▸ Exercise brief: Replace "Task" with "Instruction" in the lines that open with the line containing "1456x819 pixels." and close with the line containing "Action: coord(1092,492)", and write those lines out again with nothing else altered.

+++

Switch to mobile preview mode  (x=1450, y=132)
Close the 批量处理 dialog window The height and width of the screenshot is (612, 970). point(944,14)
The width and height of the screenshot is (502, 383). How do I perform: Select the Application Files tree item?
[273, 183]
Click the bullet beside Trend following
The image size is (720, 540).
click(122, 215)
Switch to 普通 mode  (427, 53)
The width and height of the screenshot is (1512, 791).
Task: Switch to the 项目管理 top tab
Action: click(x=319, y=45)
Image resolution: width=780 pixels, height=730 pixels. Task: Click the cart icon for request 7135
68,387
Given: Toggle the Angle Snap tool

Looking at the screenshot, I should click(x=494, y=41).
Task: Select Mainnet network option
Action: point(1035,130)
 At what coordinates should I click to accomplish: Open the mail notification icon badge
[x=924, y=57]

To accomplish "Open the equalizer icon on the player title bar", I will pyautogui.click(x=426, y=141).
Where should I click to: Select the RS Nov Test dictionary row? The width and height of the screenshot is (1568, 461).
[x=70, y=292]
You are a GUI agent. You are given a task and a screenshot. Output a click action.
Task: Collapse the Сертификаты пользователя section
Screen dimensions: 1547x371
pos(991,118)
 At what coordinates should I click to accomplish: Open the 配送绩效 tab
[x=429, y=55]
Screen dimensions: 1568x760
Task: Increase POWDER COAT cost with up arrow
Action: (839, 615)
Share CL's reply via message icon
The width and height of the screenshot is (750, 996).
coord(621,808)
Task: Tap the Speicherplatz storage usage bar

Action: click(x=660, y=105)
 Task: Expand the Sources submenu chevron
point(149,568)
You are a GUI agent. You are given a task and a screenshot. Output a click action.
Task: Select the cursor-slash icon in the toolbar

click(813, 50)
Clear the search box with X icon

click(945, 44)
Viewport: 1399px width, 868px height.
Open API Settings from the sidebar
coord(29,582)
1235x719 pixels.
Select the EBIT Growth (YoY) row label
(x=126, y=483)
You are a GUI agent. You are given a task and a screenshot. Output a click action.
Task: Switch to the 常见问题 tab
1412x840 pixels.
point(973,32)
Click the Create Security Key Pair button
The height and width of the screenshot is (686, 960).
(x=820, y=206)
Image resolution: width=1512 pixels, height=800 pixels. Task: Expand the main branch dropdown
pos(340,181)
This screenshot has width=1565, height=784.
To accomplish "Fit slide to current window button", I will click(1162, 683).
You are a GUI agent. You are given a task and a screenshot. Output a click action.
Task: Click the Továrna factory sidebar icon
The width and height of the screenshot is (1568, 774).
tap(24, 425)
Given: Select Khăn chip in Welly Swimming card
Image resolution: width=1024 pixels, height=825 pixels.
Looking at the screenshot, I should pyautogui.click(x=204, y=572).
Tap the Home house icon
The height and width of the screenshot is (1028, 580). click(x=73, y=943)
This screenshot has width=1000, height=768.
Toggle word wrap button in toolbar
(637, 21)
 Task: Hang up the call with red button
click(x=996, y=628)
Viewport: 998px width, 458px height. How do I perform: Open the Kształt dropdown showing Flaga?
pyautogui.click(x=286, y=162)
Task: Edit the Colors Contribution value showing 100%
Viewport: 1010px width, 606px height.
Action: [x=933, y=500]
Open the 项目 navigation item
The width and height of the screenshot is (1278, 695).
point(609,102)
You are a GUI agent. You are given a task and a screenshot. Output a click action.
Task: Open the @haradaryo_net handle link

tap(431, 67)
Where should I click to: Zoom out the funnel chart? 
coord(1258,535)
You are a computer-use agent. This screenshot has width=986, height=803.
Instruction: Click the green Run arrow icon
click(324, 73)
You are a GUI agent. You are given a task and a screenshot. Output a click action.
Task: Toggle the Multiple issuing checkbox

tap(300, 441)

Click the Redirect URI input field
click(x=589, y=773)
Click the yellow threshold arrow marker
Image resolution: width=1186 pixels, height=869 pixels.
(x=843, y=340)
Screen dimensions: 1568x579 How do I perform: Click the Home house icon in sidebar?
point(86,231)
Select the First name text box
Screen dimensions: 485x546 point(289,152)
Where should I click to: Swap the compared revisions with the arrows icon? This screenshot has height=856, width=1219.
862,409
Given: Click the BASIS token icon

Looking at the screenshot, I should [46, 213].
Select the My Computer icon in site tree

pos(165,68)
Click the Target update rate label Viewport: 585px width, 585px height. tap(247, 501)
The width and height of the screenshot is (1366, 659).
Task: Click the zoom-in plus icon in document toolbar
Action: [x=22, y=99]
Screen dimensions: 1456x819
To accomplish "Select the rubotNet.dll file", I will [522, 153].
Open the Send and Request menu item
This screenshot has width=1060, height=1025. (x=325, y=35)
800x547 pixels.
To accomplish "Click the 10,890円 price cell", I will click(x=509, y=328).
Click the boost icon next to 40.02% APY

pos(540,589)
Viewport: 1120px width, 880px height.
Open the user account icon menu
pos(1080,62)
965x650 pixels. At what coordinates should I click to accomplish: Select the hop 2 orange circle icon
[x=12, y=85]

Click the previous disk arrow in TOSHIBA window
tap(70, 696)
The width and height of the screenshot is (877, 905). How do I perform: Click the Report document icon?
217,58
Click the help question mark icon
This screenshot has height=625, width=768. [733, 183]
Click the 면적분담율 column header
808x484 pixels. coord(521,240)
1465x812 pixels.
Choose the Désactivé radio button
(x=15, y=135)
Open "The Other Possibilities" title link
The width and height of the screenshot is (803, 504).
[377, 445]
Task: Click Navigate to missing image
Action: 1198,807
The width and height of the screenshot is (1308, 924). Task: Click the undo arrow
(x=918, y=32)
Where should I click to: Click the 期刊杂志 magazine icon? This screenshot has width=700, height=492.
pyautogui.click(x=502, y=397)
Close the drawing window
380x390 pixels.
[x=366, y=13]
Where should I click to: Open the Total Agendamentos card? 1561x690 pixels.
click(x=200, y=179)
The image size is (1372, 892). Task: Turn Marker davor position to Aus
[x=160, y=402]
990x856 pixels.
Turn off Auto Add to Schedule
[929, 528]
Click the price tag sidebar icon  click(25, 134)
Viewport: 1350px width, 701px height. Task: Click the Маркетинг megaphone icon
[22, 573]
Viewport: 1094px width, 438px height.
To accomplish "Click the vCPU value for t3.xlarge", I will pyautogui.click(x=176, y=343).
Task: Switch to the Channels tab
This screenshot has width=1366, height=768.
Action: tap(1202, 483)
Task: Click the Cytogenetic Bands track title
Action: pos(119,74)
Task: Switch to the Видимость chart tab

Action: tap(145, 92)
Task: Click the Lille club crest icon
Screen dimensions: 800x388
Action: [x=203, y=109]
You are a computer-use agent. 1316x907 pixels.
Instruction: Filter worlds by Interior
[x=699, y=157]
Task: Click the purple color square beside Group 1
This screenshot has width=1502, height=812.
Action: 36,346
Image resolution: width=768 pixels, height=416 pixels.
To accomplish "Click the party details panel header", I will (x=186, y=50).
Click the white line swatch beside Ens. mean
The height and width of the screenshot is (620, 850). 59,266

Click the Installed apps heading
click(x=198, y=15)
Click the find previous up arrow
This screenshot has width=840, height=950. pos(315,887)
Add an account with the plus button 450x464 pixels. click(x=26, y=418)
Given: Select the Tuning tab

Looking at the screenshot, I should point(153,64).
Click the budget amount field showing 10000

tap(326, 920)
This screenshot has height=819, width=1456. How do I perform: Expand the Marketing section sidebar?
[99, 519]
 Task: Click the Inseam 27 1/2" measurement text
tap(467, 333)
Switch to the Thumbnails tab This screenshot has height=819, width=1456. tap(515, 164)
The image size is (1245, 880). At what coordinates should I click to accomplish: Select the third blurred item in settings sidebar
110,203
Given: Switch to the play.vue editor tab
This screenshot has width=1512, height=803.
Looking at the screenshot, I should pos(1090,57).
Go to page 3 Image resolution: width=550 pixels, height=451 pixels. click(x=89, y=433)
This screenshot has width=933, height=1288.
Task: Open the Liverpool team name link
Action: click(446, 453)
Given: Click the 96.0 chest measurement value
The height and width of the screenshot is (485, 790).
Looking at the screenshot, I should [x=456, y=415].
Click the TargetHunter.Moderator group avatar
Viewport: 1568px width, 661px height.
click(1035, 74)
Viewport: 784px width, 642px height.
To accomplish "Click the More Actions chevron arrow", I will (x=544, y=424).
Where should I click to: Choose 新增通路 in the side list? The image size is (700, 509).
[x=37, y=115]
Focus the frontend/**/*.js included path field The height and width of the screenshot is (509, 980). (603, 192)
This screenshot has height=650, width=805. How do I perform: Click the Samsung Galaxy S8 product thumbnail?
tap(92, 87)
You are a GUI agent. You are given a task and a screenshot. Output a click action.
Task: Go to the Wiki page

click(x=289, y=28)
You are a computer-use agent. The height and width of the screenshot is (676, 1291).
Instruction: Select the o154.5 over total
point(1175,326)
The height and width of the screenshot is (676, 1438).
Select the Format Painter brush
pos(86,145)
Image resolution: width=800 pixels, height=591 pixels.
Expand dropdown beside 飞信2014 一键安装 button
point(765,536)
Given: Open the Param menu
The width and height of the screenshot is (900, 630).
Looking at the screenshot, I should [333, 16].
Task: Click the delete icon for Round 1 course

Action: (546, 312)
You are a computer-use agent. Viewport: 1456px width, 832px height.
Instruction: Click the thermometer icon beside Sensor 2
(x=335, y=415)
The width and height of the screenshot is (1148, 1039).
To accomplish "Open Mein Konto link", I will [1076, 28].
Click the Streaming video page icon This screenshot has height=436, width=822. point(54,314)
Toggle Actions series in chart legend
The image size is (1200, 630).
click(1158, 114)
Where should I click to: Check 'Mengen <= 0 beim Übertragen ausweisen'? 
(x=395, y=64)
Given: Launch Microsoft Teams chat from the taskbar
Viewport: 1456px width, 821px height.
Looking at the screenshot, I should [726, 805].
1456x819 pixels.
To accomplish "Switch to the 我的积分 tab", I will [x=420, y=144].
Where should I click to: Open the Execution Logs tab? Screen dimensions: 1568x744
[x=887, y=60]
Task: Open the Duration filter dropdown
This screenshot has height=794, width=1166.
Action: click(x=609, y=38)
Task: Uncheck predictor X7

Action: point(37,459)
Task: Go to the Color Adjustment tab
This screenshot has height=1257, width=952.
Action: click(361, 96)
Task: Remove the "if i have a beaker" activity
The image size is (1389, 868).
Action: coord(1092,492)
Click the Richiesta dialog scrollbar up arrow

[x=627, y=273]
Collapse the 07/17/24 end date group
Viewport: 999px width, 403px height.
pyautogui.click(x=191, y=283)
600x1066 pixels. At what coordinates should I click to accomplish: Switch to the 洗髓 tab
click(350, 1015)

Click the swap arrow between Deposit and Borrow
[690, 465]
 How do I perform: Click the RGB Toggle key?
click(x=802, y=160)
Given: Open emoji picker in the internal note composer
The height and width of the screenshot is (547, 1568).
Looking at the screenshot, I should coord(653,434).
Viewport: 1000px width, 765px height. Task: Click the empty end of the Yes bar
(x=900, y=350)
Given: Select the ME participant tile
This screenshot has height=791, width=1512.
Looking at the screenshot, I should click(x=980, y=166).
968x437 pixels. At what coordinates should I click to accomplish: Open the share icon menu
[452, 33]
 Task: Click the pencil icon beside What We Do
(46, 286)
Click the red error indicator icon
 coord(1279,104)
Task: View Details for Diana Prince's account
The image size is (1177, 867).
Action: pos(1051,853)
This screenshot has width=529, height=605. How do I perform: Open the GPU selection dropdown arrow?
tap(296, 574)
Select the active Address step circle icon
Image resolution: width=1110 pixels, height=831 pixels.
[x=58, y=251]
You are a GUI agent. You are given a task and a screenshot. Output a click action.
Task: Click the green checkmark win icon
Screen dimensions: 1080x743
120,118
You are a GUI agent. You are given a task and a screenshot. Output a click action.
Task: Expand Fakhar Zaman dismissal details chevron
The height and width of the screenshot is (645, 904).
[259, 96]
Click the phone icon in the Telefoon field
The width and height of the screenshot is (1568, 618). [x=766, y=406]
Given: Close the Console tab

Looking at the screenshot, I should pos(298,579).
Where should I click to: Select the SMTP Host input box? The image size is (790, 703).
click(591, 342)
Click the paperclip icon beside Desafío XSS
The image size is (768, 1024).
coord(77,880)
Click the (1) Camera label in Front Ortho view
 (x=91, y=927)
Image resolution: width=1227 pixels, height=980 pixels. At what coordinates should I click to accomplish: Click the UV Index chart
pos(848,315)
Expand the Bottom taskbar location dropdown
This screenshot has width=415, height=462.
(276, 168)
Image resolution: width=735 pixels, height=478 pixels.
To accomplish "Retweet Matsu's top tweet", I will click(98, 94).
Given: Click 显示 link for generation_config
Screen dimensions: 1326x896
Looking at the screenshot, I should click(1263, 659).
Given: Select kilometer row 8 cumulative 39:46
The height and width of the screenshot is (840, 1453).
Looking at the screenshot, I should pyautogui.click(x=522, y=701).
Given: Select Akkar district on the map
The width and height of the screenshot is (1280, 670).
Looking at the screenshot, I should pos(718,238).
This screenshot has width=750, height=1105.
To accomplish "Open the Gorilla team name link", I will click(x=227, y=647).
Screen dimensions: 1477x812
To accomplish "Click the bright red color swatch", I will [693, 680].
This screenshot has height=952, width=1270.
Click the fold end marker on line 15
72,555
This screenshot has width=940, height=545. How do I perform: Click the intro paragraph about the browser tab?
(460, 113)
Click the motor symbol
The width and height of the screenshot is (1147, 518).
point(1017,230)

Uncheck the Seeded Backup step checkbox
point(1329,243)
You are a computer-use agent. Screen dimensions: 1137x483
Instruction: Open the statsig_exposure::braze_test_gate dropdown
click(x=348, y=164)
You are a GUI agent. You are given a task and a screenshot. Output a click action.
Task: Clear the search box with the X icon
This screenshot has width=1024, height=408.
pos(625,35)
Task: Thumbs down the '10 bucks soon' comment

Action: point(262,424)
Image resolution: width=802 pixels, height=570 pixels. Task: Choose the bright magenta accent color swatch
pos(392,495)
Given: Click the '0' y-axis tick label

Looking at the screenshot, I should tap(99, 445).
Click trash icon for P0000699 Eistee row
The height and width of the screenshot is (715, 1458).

+++

▸ Answer to the exercise:
1456x819 pixels.
To accomplish "Switch to the 我的积分 tab", I will [x=420, y=144].
Where should I click to: Open the Execution Logs tab? Screen dimensions: 1568x744
[x=887, y=60]
Instruction: Open the Duration filter dropdown
This screenshot has height=794, width=1166.
Action: click(x=609, y=38)
Instruction: Uncheck predictor X7

Action: point(37,459)
Instruction: Go to the Color Adjustment tab
This screenshot has height=1257, width=952.
Action: click(361, 96)
Instruction: Remove the "if i have a beaker" activity
The image size is (1389, 868).
Action: coord(1092,492)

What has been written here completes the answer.